Sem dúvida, a nova Lei o Brasil se alinha a outros países que também estão implementando medidas para combater a disparidade salarial entre homens e mulheres, como é o caso dos membros da União Europeia que recentemente aprovaram a Diretiva de Transparência Salarial.

Coincidência ou não, por aqui, as empresas terão até hoje, dia 8 de março, para enviar ao Governo Federal os dados necessários para o relatório.

É compreensível que as empresas enfrentem desafios ao lidar com o relatório de transparência salarial, especialmente devido à falta de clareza sobre o formato e tratamento das informações. A aplicação dessas regulamentações pode entrar em conflito com a Lei Geral de Proteção de Dados (LGPD), uma vez que a divulgação pública de informações pode não alcançar a efetiva anonimização, sobretudo de posições que sejam ocupadas por poucas pessoas, bem como podem afetar questões concorrenciais, já que a ampla divulgação de salários poderia trazer consequências sobre o ponto de vista econômico. 
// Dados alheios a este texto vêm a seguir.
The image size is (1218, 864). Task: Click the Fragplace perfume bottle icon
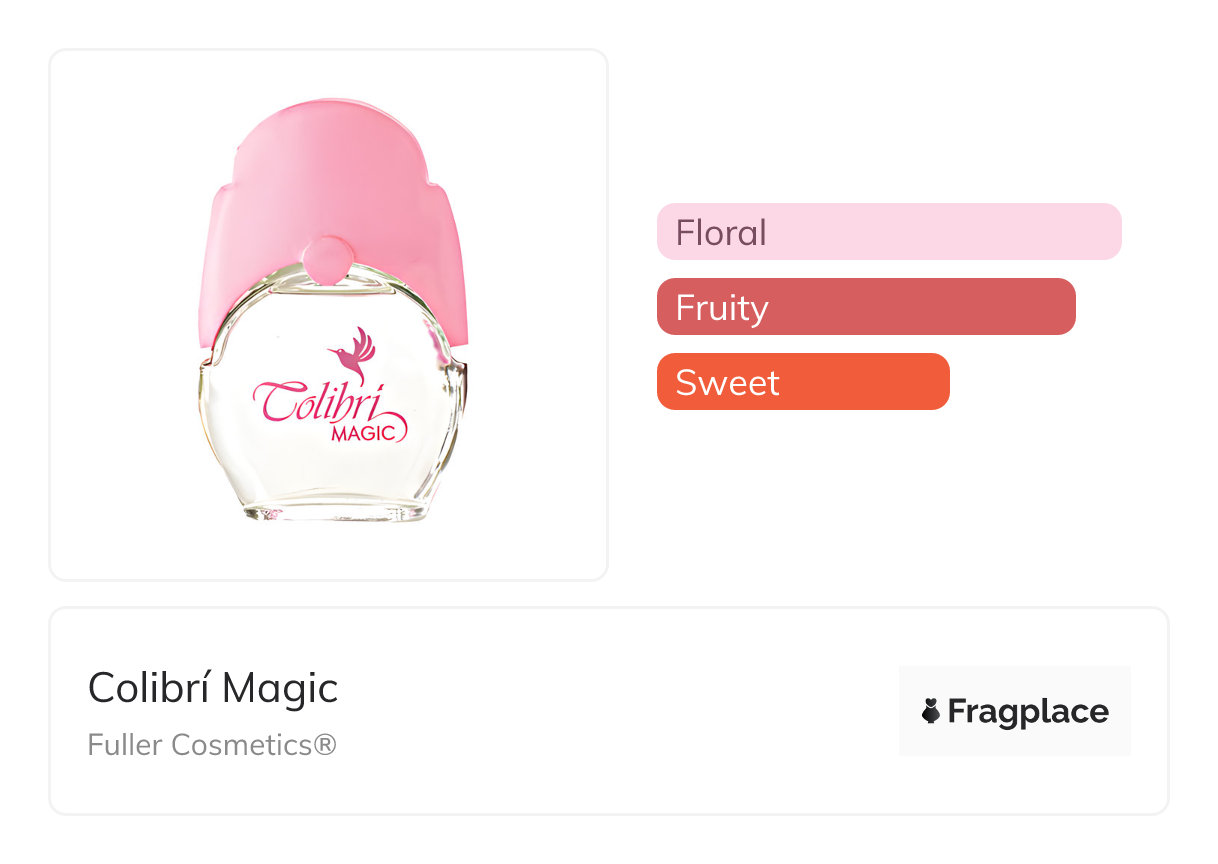point(931,712)

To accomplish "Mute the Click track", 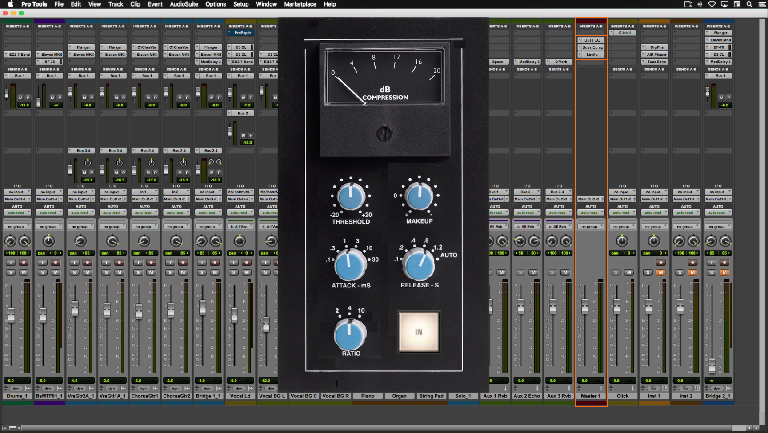I will pyautogui.click(x=630, y=270).
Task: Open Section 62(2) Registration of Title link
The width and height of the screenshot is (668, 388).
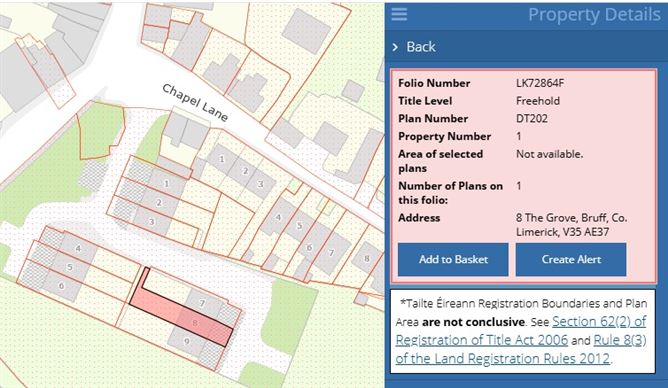Action: click(521, 331)
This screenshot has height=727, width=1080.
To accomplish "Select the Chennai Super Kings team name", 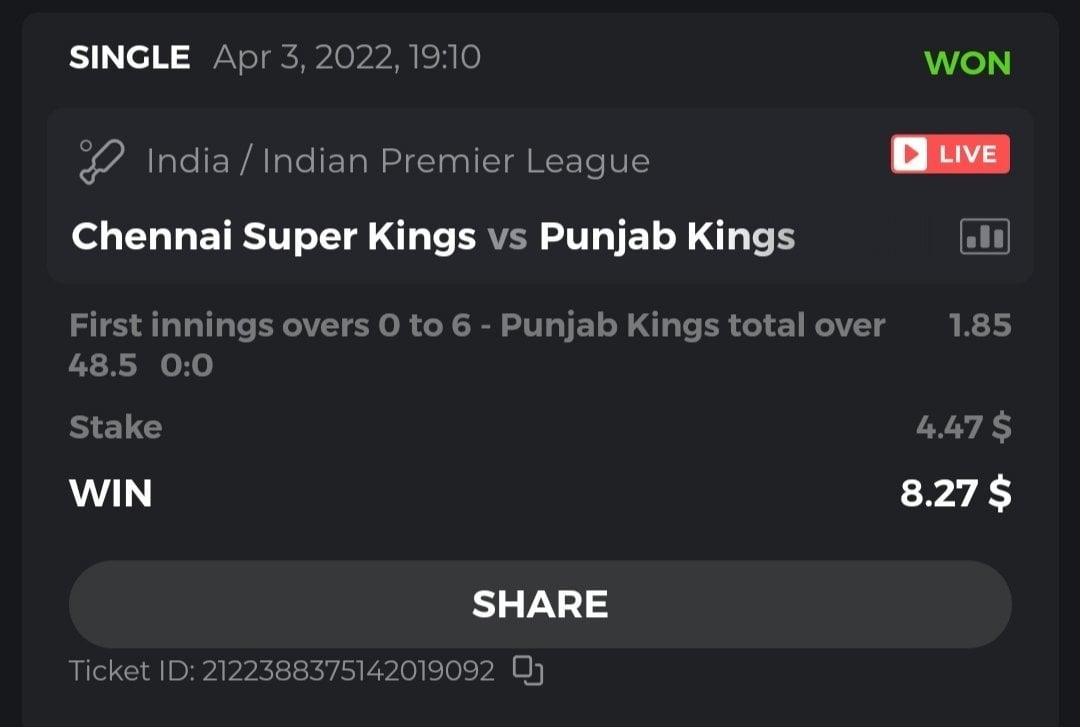I will pos(274,237).
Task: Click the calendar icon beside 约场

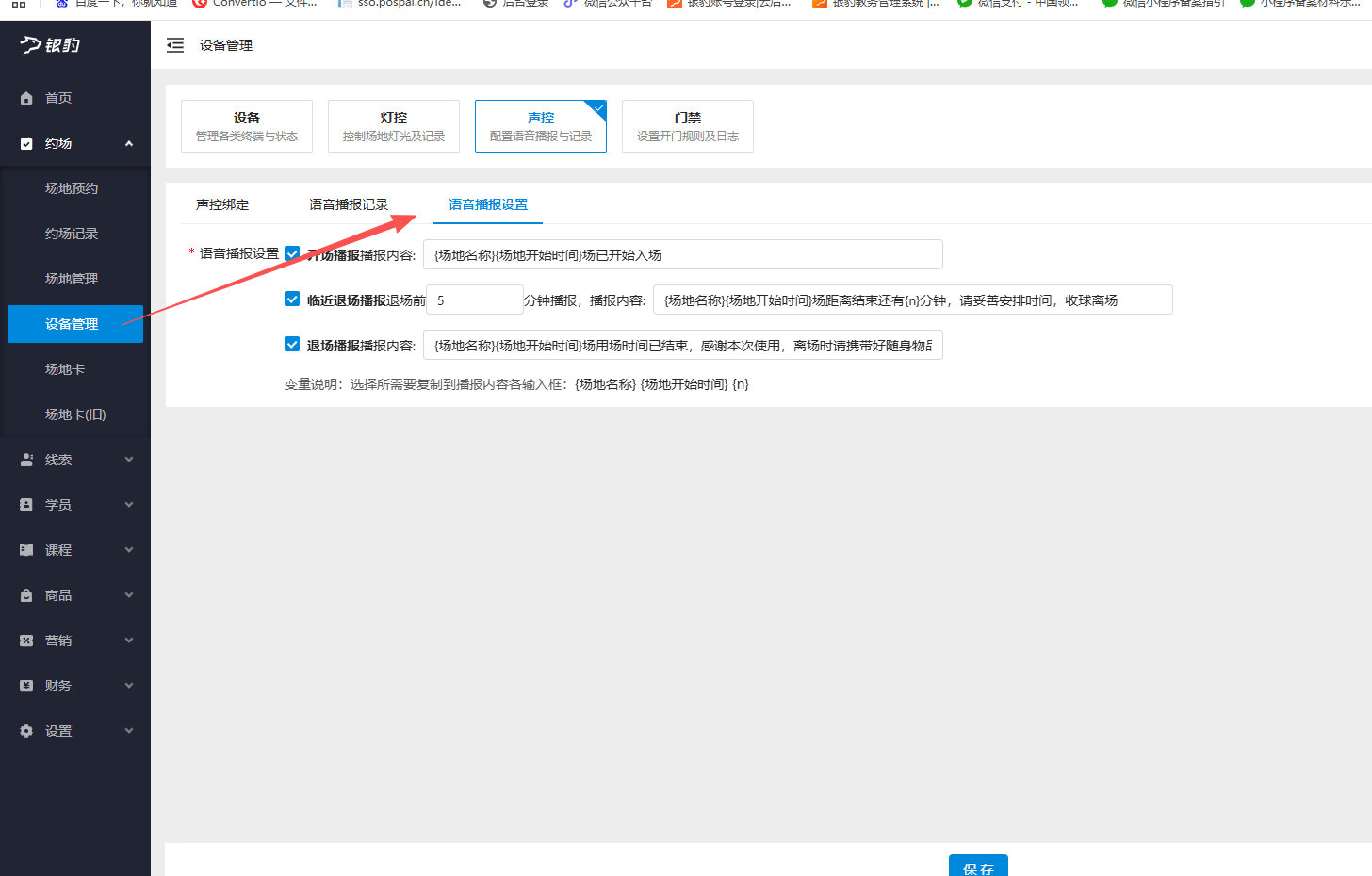Action: click(x=24, y=142)
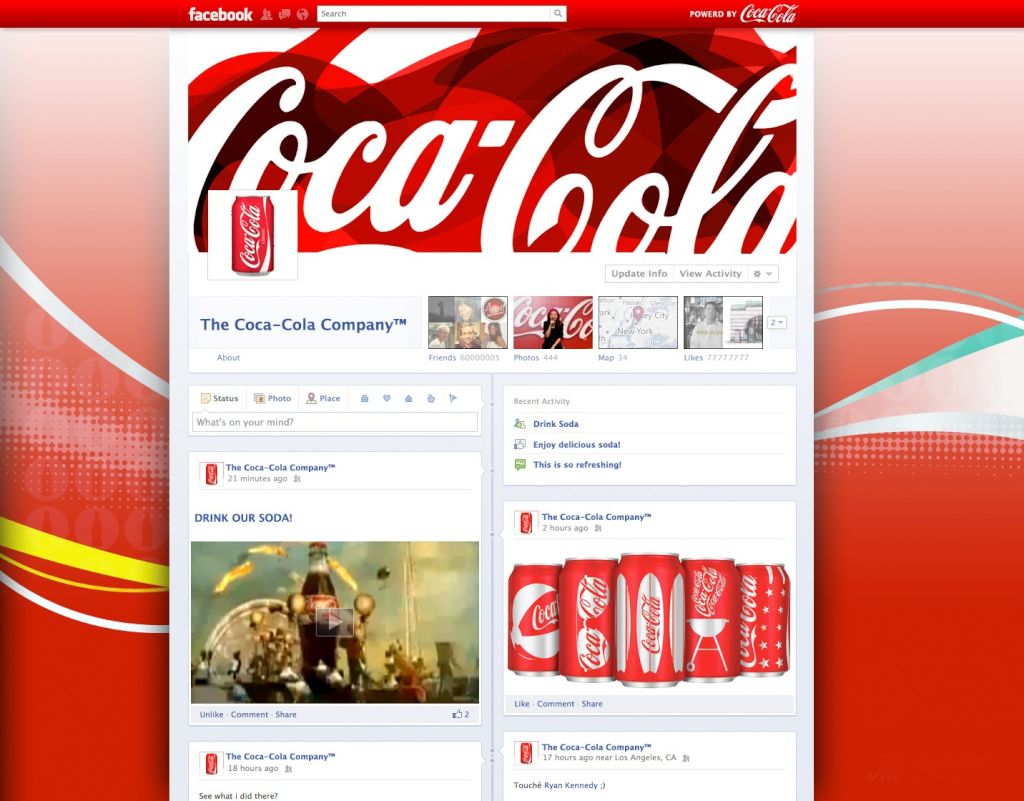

Essas preocupações levantam questões importantes sobre como equilibrar a transparência salarial com a proteção dos dados pessoais dos empregados, a preservação da livre concorrência, os preceitos do artigo 461 em relação aos critérios de equiparação salarial, destacando a necessidade de medidas cautelosas para (i) revisão dos critérios admissão e promoção dentro das empresas; (ii) plano de cargos e salários a partir de premissas objetivas; (iii) revisão atenta dos cargos e seus CBOs; (iv) medidas de apoio à admissão e promoção da mulher dentro das empresas, sobretudo visando a adoção de práticas que não sejam discriminatória. 

Com certeza, o sucesso na promoção da igualdade de gênero no mercado de trabalho requer uma abordagem abrangente que combine políticas sólidas, fiscalização eficaz (não apenas punitiva, mas propositiva de mudanças) e esforços contínuos de conscientização e educação.  Somente dessa forma podemos garantir um ambiente de trabalho verdadeiramente justo e igualitário para todas as pessoas, independentemente de seu gênero.

Portanto, as empresas precisarão navegar cuidadosamente nesse processo, buscando a conciliação de vários interesses, mas sem sombra de dúvidas, há uma perspectiva de mudança de paradigmas (e, ainda bem!), incentivando a adoção de critérios de admissão e promoção que levem em consideração a equidade salarial.